Hưng was promoted to General in the field and later commanded the 21st Division before becoming Deputy Commander of the 4th Military Region (MR4).

When the PAVN made their "Hồ Chí Minh Campaign" final assault on South Vietnam in April 1975, before listening to the capitulation order of President Dương Văn Minh, Hung planned a secret operation to send remaining ARVN soldiers and officers at jungles and military bases that would continue counterattack against VC units after the Fall of Saigon. There he and his soldiers follow orders by the colonel to execute the location of secret delta places on long-term strategic resistance against VC for a few months until PAVN/VC declare a ceasefire hoping a new South Vietnam country at Mekong Delta.

== Death ==
On April 30, he received word that Minh had ordered South Vietnam's forces to surrender.

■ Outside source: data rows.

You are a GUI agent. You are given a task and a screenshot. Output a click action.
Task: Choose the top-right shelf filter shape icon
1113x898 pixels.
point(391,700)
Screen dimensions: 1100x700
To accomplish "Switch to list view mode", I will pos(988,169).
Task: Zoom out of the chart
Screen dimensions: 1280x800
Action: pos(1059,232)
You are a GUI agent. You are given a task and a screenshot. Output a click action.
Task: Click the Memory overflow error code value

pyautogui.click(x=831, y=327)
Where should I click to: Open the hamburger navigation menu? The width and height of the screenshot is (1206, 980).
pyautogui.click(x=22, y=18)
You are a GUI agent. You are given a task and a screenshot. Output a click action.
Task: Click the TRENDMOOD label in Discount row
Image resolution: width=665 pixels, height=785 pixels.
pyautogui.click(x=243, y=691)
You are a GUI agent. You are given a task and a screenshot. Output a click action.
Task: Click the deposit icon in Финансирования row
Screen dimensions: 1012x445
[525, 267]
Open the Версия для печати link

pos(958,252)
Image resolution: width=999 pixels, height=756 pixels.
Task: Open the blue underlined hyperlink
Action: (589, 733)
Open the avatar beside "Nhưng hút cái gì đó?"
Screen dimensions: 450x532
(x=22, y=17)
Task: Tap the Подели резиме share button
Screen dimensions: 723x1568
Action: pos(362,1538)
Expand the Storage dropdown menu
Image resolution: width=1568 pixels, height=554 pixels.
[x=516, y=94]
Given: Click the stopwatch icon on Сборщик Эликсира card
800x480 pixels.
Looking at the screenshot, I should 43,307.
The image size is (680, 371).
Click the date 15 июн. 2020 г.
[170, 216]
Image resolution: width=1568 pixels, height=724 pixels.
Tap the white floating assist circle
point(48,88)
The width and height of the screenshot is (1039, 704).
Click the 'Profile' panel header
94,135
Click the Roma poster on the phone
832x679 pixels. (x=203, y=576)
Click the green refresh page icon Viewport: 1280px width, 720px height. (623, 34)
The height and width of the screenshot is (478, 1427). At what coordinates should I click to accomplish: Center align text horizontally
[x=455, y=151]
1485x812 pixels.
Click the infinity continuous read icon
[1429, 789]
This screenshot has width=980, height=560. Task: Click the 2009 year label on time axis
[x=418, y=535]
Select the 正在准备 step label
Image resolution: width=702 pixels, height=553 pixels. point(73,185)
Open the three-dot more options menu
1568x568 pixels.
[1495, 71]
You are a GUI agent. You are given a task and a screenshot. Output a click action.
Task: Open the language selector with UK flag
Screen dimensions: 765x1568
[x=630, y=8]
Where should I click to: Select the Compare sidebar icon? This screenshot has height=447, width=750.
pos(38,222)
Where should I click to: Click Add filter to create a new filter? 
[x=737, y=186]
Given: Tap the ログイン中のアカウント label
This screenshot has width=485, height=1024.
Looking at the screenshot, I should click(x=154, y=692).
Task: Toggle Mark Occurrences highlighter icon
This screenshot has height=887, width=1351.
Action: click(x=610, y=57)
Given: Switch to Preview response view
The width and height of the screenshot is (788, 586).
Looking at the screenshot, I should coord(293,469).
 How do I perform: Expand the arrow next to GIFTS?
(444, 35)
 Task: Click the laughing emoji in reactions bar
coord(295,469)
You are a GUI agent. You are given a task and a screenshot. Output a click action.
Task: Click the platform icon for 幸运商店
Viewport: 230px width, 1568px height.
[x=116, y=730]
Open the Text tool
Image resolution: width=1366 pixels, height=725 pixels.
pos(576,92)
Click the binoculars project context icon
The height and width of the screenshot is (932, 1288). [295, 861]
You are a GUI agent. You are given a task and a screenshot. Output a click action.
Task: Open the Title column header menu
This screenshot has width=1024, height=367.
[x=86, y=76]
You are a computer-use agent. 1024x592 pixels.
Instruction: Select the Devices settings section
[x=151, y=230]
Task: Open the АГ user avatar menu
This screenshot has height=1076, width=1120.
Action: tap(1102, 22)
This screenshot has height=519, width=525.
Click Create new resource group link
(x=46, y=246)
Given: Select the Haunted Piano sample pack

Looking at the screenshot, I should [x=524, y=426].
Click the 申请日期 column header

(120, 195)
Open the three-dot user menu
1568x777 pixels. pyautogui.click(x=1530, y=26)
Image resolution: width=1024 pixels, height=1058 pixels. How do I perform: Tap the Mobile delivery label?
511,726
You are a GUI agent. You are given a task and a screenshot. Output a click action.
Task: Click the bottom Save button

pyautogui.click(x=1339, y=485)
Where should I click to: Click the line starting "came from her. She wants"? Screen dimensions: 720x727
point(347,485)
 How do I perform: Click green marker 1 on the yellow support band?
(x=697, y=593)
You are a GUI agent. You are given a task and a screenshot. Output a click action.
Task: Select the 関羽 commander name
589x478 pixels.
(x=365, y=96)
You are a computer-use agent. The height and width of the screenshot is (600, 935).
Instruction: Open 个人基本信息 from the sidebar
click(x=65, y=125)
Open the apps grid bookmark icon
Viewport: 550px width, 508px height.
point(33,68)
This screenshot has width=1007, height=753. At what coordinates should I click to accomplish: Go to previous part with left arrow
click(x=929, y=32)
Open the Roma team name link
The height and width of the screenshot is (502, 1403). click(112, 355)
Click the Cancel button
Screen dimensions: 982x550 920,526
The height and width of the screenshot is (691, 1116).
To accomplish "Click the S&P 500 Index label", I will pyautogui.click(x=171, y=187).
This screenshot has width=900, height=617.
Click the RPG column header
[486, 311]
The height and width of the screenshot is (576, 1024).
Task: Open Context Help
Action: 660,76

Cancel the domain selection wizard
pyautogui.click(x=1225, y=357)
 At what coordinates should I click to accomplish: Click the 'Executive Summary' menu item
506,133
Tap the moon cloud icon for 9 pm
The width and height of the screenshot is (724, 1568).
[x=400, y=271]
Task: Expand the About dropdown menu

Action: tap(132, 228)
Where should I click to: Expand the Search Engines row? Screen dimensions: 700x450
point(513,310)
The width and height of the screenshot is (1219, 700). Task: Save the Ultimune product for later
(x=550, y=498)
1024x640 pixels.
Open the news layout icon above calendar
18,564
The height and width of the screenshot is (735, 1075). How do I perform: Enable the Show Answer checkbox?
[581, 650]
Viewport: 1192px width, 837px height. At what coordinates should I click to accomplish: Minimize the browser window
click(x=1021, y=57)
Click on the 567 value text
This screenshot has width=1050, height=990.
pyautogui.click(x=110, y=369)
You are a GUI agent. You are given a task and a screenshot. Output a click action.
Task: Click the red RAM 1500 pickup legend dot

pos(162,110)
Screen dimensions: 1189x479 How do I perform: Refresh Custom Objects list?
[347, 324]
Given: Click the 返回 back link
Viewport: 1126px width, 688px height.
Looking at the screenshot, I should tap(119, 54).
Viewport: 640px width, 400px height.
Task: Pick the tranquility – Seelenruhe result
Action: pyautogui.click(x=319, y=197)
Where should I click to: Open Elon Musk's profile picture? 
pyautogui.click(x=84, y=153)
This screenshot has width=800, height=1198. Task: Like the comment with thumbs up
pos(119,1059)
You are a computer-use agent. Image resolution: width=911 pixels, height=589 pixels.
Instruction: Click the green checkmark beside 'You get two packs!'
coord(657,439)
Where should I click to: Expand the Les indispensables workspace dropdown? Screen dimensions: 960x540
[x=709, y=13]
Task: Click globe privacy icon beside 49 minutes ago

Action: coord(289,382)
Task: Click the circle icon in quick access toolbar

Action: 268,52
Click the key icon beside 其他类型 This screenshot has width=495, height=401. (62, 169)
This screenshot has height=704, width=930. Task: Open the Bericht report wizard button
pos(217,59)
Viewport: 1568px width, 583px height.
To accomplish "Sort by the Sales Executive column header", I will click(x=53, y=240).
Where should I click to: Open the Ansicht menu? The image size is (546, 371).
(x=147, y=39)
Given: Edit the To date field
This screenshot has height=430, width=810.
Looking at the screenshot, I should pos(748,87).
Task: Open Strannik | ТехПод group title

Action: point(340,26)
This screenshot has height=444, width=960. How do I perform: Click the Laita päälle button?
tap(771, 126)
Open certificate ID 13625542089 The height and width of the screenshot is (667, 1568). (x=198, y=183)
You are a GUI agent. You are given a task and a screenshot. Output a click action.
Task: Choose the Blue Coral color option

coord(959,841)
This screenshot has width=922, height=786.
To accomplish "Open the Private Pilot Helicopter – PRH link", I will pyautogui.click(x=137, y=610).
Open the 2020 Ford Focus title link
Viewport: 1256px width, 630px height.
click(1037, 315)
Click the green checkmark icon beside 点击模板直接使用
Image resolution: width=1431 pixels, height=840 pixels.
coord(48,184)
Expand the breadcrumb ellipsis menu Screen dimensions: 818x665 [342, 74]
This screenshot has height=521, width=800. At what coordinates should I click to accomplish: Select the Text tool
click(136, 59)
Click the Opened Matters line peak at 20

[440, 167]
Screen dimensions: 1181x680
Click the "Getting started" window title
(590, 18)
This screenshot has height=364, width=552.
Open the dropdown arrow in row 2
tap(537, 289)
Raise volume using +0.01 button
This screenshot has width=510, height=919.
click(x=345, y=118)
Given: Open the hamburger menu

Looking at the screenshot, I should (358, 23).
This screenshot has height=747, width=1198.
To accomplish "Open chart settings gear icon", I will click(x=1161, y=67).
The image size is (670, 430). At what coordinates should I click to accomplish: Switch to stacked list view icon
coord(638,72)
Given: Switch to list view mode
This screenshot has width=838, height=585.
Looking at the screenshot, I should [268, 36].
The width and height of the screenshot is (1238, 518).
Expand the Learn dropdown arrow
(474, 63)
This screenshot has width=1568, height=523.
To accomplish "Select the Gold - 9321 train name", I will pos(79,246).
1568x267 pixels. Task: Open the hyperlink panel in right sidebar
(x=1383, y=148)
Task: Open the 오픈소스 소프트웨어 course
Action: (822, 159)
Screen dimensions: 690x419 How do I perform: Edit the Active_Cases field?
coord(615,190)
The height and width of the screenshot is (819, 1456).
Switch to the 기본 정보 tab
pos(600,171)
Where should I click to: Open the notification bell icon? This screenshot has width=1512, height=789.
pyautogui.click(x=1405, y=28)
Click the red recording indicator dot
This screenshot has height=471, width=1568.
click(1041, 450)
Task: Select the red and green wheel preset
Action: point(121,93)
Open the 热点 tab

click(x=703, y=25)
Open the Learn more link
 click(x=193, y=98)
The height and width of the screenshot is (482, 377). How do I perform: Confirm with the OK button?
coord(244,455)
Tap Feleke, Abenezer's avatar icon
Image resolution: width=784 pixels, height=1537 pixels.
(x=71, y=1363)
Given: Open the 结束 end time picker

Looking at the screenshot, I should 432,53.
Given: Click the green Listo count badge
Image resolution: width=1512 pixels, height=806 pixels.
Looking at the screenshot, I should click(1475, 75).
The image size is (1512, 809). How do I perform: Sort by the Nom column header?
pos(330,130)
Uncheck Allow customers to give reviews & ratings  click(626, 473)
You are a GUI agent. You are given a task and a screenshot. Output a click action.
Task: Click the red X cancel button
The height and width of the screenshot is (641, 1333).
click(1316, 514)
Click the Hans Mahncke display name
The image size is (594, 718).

At 20:00 Hưng gathered his staff, soldiers, and family to say goodbye. He was unable to fight to the death because the townspeople of Cần Thơ had begged him not to resist, believing that it would cause futile bloodshed, and Hưng was one of the five ARVN generals who committed suicide that day. Hưng shot himself in the chest with his pistol at his residence. His superior, Major general Nguyễn Khoa Nam, also committed suicide in the early morning of May 1, 1975. Both were buried in Can Tho military cemetery.

== Personal life ==
Lê Văn Hưng was married to Nguyễn Xuân Mai, who gave birth to a daughter, Lê Ánh Tuyết. They later divorced. His second wife, Phạm Thị Kim Hoàng, gave birth to his second daughter, Lê Thiên Hà, and his son, Lê Quốc Hải.

After Hung's suicide, his wife, Phạm Thị Kim Hoàng, and her children moved from Can Tho to Saigon. They later fled by boat to the Philippines and then migrated to the United States.